**Problem**
Using the material below, write out every entry exactly.
%%
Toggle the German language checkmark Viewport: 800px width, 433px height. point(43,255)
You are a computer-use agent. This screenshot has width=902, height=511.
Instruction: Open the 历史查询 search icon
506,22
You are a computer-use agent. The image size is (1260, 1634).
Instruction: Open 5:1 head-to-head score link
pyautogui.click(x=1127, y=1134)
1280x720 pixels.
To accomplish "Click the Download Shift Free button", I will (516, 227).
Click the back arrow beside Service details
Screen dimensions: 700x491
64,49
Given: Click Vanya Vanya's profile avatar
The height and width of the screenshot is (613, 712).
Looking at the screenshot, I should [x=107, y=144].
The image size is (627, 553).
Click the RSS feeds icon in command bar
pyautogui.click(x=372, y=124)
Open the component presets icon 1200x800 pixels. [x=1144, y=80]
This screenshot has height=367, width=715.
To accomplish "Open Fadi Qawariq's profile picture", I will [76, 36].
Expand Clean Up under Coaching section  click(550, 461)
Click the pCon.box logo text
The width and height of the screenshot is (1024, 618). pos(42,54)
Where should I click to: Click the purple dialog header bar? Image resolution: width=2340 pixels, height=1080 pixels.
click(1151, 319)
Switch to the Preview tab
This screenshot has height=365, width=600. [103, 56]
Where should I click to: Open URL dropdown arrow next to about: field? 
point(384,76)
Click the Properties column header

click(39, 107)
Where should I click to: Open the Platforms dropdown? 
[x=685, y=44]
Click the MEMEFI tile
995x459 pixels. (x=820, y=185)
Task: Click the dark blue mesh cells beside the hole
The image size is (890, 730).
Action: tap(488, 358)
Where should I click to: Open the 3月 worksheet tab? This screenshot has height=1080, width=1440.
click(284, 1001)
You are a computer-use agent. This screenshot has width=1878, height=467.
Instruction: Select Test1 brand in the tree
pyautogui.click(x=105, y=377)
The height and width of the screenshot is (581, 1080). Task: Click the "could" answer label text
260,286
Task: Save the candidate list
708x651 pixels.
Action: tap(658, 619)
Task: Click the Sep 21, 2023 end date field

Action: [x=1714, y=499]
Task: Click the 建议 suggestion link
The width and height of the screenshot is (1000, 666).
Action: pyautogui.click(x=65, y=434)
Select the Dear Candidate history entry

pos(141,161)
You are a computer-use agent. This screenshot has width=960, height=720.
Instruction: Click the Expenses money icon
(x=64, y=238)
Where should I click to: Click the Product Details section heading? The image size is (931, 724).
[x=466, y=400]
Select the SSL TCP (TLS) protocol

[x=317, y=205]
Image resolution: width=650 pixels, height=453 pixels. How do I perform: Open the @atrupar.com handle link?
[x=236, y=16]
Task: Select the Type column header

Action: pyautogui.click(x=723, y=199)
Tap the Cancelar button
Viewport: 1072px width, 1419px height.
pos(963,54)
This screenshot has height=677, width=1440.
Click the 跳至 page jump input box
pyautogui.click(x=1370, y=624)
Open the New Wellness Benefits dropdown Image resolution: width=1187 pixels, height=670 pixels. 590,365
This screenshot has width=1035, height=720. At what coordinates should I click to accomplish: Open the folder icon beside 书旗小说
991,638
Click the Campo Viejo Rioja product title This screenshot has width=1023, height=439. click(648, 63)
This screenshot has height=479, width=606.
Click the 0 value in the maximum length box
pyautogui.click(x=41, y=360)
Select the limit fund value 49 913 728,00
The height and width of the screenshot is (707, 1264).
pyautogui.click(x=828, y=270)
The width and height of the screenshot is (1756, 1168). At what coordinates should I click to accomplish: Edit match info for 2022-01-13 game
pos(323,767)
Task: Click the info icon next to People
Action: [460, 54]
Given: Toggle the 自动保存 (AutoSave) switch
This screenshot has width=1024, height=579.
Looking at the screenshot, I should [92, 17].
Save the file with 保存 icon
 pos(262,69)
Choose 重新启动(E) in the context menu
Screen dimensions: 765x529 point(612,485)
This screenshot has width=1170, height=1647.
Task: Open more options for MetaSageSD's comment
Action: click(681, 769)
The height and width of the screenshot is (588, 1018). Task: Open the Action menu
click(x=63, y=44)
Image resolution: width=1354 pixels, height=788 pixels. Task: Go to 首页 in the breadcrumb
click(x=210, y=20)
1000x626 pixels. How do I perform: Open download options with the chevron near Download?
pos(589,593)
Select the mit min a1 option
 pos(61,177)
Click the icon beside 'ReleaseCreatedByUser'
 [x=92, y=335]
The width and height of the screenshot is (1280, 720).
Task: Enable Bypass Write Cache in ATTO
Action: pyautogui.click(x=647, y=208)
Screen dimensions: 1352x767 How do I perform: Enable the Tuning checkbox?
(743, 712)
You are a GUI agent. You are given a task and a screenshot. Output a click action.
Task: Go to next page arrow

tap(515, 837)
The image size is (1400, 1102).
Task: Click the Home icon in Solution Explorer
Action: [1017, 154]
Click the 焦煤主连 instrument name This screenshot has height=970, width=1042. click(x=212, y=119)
%%
**Result for this task**
Toggle the German language checkmark Viewport: 800px width, 433px height. point(43,255)
You are a computer-use agent. This screenshot has width=902, height=511.
Instruction: Open the 历史查询 search icon
506,22
You are a computer-use agent. The image size is (1260, 1634).
Instruction: Open 5:1 head-to-head score link
pyautogui.click(x=1127, y=1134)
1280x720 pixels.
To accomplish "Click the Download Shift Free button", I will (516, 227).
Click the back arrow beside Service details
Screen dimensions: 700x491
64,49
Given: Click Vanya Vanya's profile avatar
The height and width of the screenshot is (613, 712).
Looking at the screenshot, I should [x=107, y=144].
The image size is (627, 553).
Click the RSS feeds icon in command bar
pyautogui.click(x=372, y=124)
Open the component presets icon 1200x800 pixels. [x=1144, y=80]
This screenshot has height=367, width=715.
To accomplish "Open Fadi Qawariq's profile picture", I will [76, 36].
Expand Clean Up under Coaching section  click(550, 461)
Click the pCon.box logo text
The width and height of the screenshot is (1024, 618). pos(42,54)
Where should I click to: Click the purple dialog header bar? Image resolution: width=2340 pixels, height=1080 pixels.
click(1151, 319)
Switch to the Preview tab
This screenshot has height=365, width=600. [103, 56]
Where should I click to: Open URL dropdown arrow next to about: field? 
point(384,76)
Click the Properties column header

click(39, 107)
Where should I click to: Open the Platforms dropdown? 
[x=685, y=44]
Click the MEMEFI tile
995x459 pixels. (x=820, y=185)
Task: Click the dark blue mesh cells beside the hole
The image size is (890, 730).
Action: tap(488, 358)
Where should I click to: Open the 3月 worksheet tab? This screenshot has height=1080, width=1440.
click(284, 1001)
You are a computer-use agent. This screenshot has width=1878, height=467.
Instruction: Select Test1 brand in the tree
pyautogui.click(x=105, y=377)
The height and width of the screenshot is (581, 1080). Task: Click the "could" answer label text
260,286
Task: Save the candidate list
708x651 pixels.
Action: tap(658, 619)
Task: Click the Sep 21, 2023 end date field

Action: [x=1714, y=499]
Task: Click the 建议 suggestion link
The width and height of the screenshot is (1000, 666).
Action: pyautogui.click(x=65, y=434)
Select the Dear Candidate history entry

pos(141,161)
You are a computer-use agent. This screenshot has width=960, height=720.
Instruction: Click the Expenses money icon
(x=64, y=238)
Where should I click to: Click the Product Details section heading? The image size is (931, 724).
[x=466, y=400]
Select the SSL TCP (TLS) protocol

[x=317, y=205]
Image resolution: width=650 pixels, height=453 pixels. How do I perform: Open the @atrupar.com handle link?
[x=236, y=16]
Task: Select the Type column header

Action: pyautogui.click(x=723, y=199)
Tap the Cancelar button
Viewport: 1072px width, 1419px height.
pos(963,54)
This screenshot has height=677, width=1440.
Click the 跳至 page jump input box
pyautogui.click(x=1370, y=624)
Open the New Wellness Benefits dropdown Image resolution: width=1187 pixels, height=670 pixels. 590,365
This screenshot has width=1035, height=720. At what coordinates should I click to accomplish: Open the folder icon beside 书旗小说
991,638
Click the Campo Viejo Rioja product title This screenshot has width=1023, height=439. click(648, 63)
This screenshot has height=479, width=606.
Click the 0 value in the maximum length box
pyautogui.click(x=41, y=360)
Select the limit fund value 49 913 728,00
The height and width of the screenshot is (707, 1264).
pyautogui.click(x=828, y=270)
The width and height of the screenshot is (1756, 1168). At what coordinates should I click to accomplish: Edit match info for 2022-01-13 game
pos(323,767)
Task: Click the info icon next to People
Action: [460, 54]
Given: Toggle the 自动保存 (AutoSave) switch
This screenshot has width=1024, height=579.
Looking at the screenshot, I should [92, 17].
Save the file with 保存 icon
 pos(262,69)
Choose 重新启动(E) in the context menu
Screen dimensions: 765x529 point(612,485)
This screenshot has width=1170, height=1647.
Task: Open more options for MetaSageSD's comment
Action: click(681, 769)
The height and width of the screenshot is (588, 1018). Task: Open the Action menu
click(x=63, y=44)
Image resolution: width=1354 pixels, height=788 pixels. Task: Go to 首页 in the breadcrumb
click(x=210, y=20)
1000x626 pixels. How do I perform: Open download options with the chevron near Download?
pos(589,593)
Select the mit min a1 option
 pos(61,177)
Click the icon beside 'ReleaseCreatedByUser'
 [x=92, y=335]
The width and height of the screenshot is (1280, 720).
Task: Enable Bypass Write Cache in ATTO
Action: pyautogui.click(x=647, y=208)
Screen dimensions: 1352x767 How do I perform: Enable the Tuning checkbox?
(743, 712)
You are a GUI agent. You are given a task and a screenshot. Output a click action.
Task: Go to next page arrow

tap(515, 837)
The image size is (1400, 1102).
Task: Click the Home icon in Solution Explorer
Action: [1017, 154]
Click the 焦煤主连 instrument name This screenshot has height=970, width=1042. click(x=212, y=119)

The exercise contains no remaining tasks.